**TEXT TO READ**
--------------------------------------------------

There are different cost allocation methods for a cogeneration plant [29,30,31,32,33]. The main difference between the different methods used is the allocation of fuel consumption for the production of electricity and respectively of heat in cogeneration. Cost allocation must consider the demand conditions of the two utilities generated at the same time in cogeneration. The heat and electricity prices must ensure the profitability and competitiveness of the cogeneration plant compared to other production options.

The annual revenues of a cogeneration plant must cover the production costs but also the desired benefit (profit). The total costs TC of the cogeneration plant can be expressed with the equation:

$$TC=FC+VC\left(H,E\right)$$

(1)

where FC are fixed annual costs: costs for depreciation of investments, personnel costs, operating and maintenance costs, taxes, and fees; VC (H, E) are variable annual costs that are dependent on the heat and electricity production of the cogeneration plant: especially fuel costs, costs of accidental outages, variable start-up costs.

The fuel costs have the largest share in total annual costs. However, applying a cost allocation method to a cogeneration plant is an energy policy decision. Thus, for a cogeneration plant, regardless of the technology used, one can write the following equation between production costs and possible annual incomes:

$$\frac{100+b}{100}\cdot TC=p_E\cdot E+p_H\cdot H+B$$

(2)

where b is the minimum desired benefit (%); p_E is the price of the delivered electricity (EUR/kWh), p_H is the price of the delivered heat (EUR/kWh); E is the delivered electricity (kWh); H is delivered heat (kWh); B are bonuses/incomes from support schemes.

Equation (2) represents the equation of a straight line in p_E and p_H coordinates. In Figure 3 the following notations were used: p_E and p_H are the current prices that can be practiced by the electricity and heat producer; p_E0 and p_H0 are the expected prices on the electricity and heat markets; p_EMax is the maximum electricity price when p_H = 0 and p_HMax is the maximum heat price when p_E = 0.

--------------------------------------------------

[Stored entries]
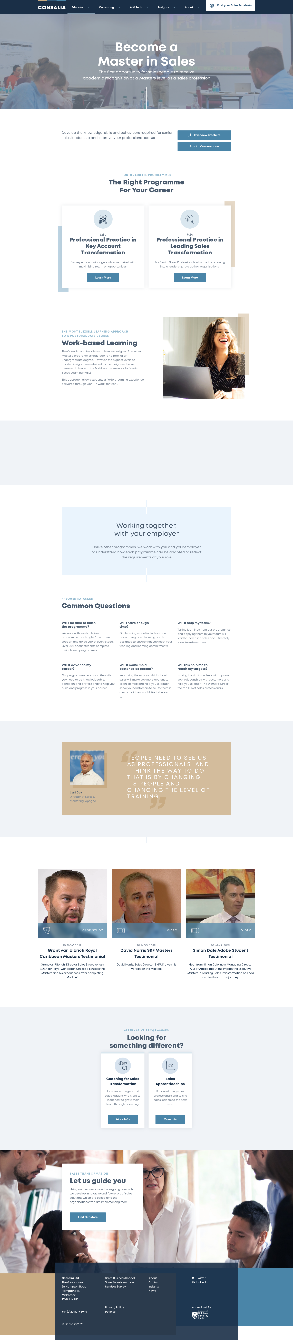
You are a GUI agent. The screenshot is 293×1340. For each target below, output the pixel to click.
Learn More (103, 277)
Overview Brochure (207, 135)
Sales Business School (120, 1278)
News (152, 1291)
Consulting (106, 7)
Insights (163, 7)
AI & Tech (136, 7)
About (189, 7)
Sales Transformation (119, 1282)
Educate (77, 7)
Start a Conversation (204, 146)
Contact (154, 1282)
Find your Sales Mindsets (234, 5)
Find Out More (88, 1217)
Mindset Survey (115, 1286)
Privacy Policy (114, 1307)
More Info (123, 1119)
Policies (110, 1312)
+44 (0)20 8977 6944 (74, 1312)
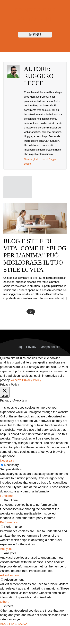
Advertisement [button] (10, 575)
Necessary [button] (7, 460)
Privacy (31, 347)
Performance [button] (9, 522)
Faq (19, 347)
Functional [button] (7, 496)
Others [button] (4, 601)
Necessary (11, 465)
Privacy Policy (31, 380)
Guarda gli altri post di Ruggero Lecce (41, 161)
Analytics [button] (6, 548)
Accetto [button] (16, 380)
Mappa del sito (50, 347)
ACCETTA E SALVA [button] (13, 623)
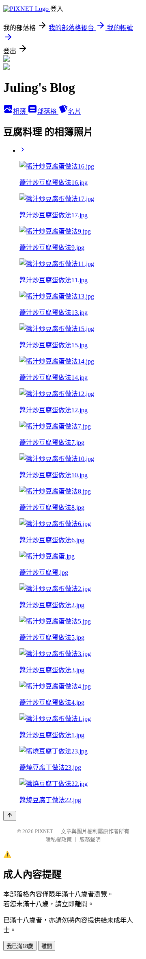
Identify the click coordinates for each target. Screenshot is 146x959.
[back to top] (9, 816)
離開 (46, 946)
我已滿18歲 (19, 946)
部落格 (47, 111)
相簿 (20, 111)
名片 (74, 111)
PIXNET (44, 831)
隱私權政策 (58, 839)
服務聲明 (90, 839)
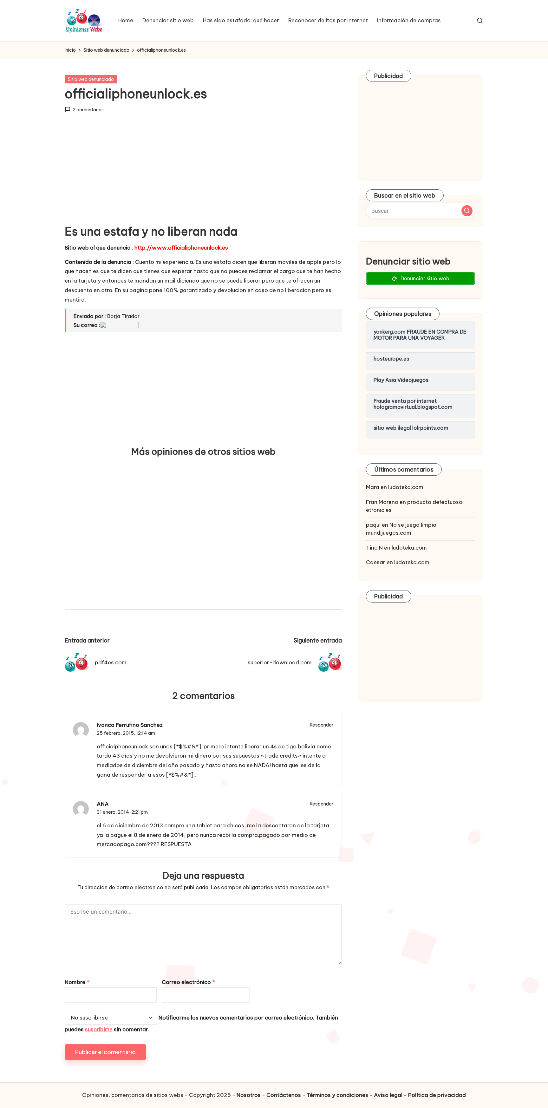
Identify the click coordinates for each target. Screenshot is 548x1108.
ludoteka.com (405, 487)
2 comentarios (88, 110)
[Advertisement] (203, 174)
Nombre (77, 982)
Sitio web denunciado (91, 79)
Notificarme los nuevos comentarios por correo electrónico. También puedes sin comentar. (201, 1023)
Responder (322, 725)
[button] (467, 210)
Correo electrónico (188, 982)
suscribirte (99, 1029)
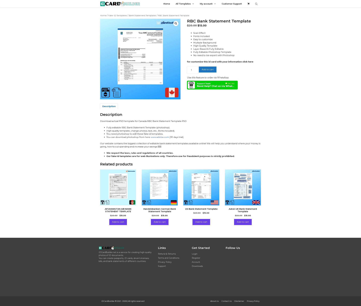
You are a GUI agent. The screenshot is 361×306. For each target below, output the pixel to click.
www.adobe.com (160, 137)
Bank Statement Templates (142, 15)
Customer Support (232, 3)
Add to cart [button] (118, 222)
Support (162, 266)
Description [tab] (109, 106)
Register (196, 258)
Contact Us (226, 301)
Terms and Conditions (168, 258)
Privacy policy (253, 301)
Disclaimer (239, 301)
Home (166, 3)
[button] (175, 23)
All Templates (183, 3)
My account (206, 3)
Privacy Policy (165, 262)
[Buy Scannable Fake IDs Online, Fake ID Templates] (120, 4)
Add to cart (208, 69)
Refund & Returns (167, 254)
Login (194, 254)
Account (196, 262)
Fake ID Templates (117, 15)
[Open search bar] (256, 4)
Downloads (197, 266)
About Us (214, 301)
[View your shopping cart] (248, 4)
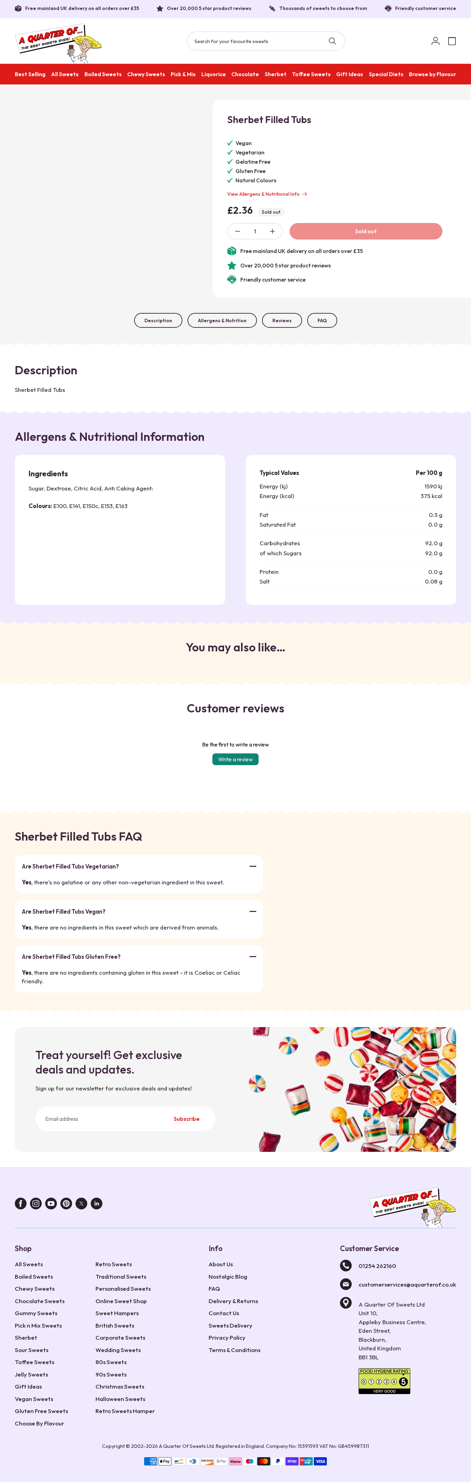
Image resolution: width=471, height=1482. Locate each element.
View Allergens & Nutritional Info (263, 194)
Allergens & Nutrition (222, 320)
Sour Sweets (31, 1349)
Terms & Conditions (234, 1349)
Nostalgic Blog (228, 1276)
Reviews (282, 320)
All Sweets (65, 74)
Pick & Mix (183, 74)
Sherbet (276, 74)
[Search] (332, 41)
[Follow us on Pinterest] (66, 1205)
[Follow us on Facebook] (21, 1205)
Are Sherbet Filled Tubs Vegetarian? (70, 866)
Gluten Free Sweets (41, 1410)
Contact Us (224, 1313)
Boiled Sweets (103, 74)
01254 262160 (377, 1265)
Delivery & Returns (233, 1301)
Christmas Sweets (120, 1386)
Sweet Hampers (117, 1313)
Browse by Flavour (432, 74)
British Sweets (115, 1325)
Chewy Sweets (146, 74)
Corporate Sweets (120, 1337)
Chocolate (245, 74)
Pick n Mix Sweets (38, 1325)
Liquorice (213, 74)
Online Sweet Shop (121, 1301)
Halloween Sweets (120, 1398)
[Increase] (272, 231)
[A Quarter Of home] (58, 43)
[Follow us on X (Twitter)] (81, 1205)
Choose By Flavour (39, 1423)
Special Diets (386, 74)
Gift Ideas (349, 74)
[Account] (435, 41)
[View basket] (452, 41)
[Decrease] (237, 231)
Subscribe (187, 1118)
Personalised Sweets (123, 1288)
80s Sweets (111, 1362)
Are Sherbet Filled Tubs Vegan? (64, 911)
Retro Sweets (114, 1264)
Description (158, 320)
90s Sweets (111, 1374)
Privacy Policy (227, 1337)
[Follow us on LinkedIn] (96, 1205)
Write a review (235, 759)
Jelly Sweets (31, 1374)
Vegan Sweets (34, 1398)
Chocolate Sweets (39, 1301)
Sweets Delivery (230, 1325)
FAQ (322, 320)
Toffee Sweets (311, 74)
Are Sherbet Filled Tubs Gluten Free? (71, 956)
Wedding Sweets (118, 1349)
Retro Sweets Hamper (125, 1410)
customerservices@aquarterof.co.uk (407, 1284)
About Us (221, 1264)
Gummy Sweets (36, 1313)
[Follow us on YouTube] (51, 1205)
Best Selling (30, 74)
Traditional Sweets (121, 1276)
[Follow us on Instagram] (36, 1205)
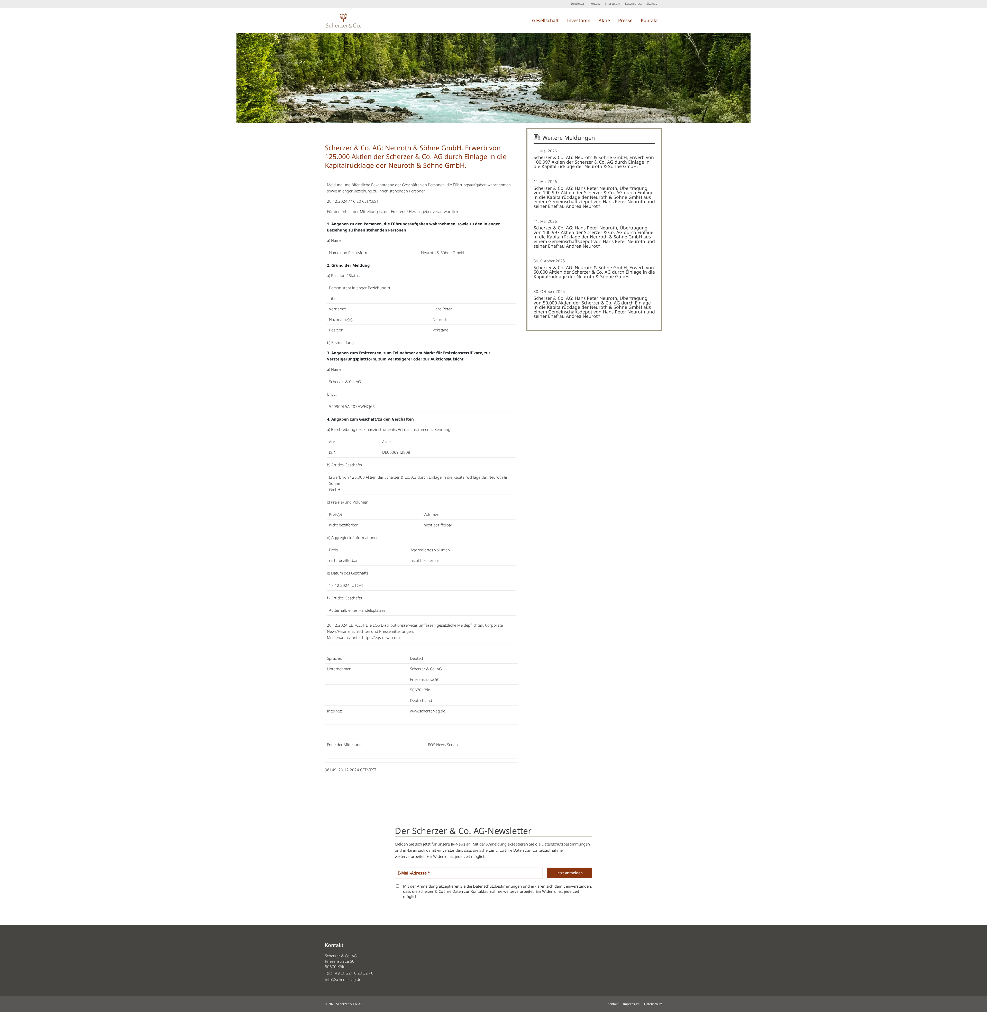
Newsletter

--------------------------------------------------

**GOAL 1**
In the text on cogeneration plant costs, turn the paragraph beginning "There are different cost allocation methods" into a short bulleted list that keeps its main facts.
**GOAL 2**
Extend the text on cogeneration plant costs with the next paragraph, following on from its final sentence.

**TASK RESULT 1**
- A cogeneration plant can use several different cost allocation methods.
- These methods differ mainly in how fuel consumption is divided between electricity production and heat production.
- Cost allocation must consider the demand conditions for both utilities, since they are generated at the same time.
- Heat and electricity prices must keep the plant profitable and competitive with other production options.

**TASK RESULT 2**
The configuration of the cogeneration units varies significantly from site to site. Accordingly, the components of variable cost, as well as the magnitude of each component, are site-specific depending upon the respective configuration. The fuel costs are one of the largest components of variable cost.

The minimum correlated prices below which the heat and electricity producer cannot sell without reducing its profit or/and production costs result from Equation (2):

$$p_{EMin}=\frac{1}{E}\cdot \left(\frac{100+b}{100}\cdot TC-B\right)-\frac{p_H}{C}$$

(3)

$$p_{HMin}=\frac{1}{H}\cdot \left(\frac{100+b}{100}\cdot TC-B\right)-p_E\cdot C$$

(4)

where C is the heat to power ratio (C = E/H).

The heat and electricity producer can sell at lower prices than those in the market, provided that the price intersection (p_E and p_H) is inside the ABC triangle. In this case, the heat and electricity producer can fully cover its production costs and can achieve a higher profit or at least equal to the proposed profit. The intersection of the p_E0 and p_H0 lines should always be above the straight line between p_EMax and p_HMax. Otherwise, either the production costs are too high, or the producer has set out to achieve an excessively high profit.

The bonuses come from support schemes for sustaining the production of electricity from renewable energy sources and/or cogeneration. In Romania, the support scheme for the production of renewable electricity started in 2008. The support scheme in operation through green certificates and mandatory annual quotas has been adopted. The number of green certificates depends on the type of technology used. The electricity production from biomass is supported by two green certificates for each MW delivered to the public network. Also, the electricity production in high efficiency cogeneration is additionally supported by a green certificate. The high efficiency cogeneration (HEC) is based on useful heat demand and primary energy saving (PES) compared to alternative options of separate production [34,35]:

$$PES=\left(1-\frac{1}{QF}\right)\cdot {100}_{}(\%)$$

(5)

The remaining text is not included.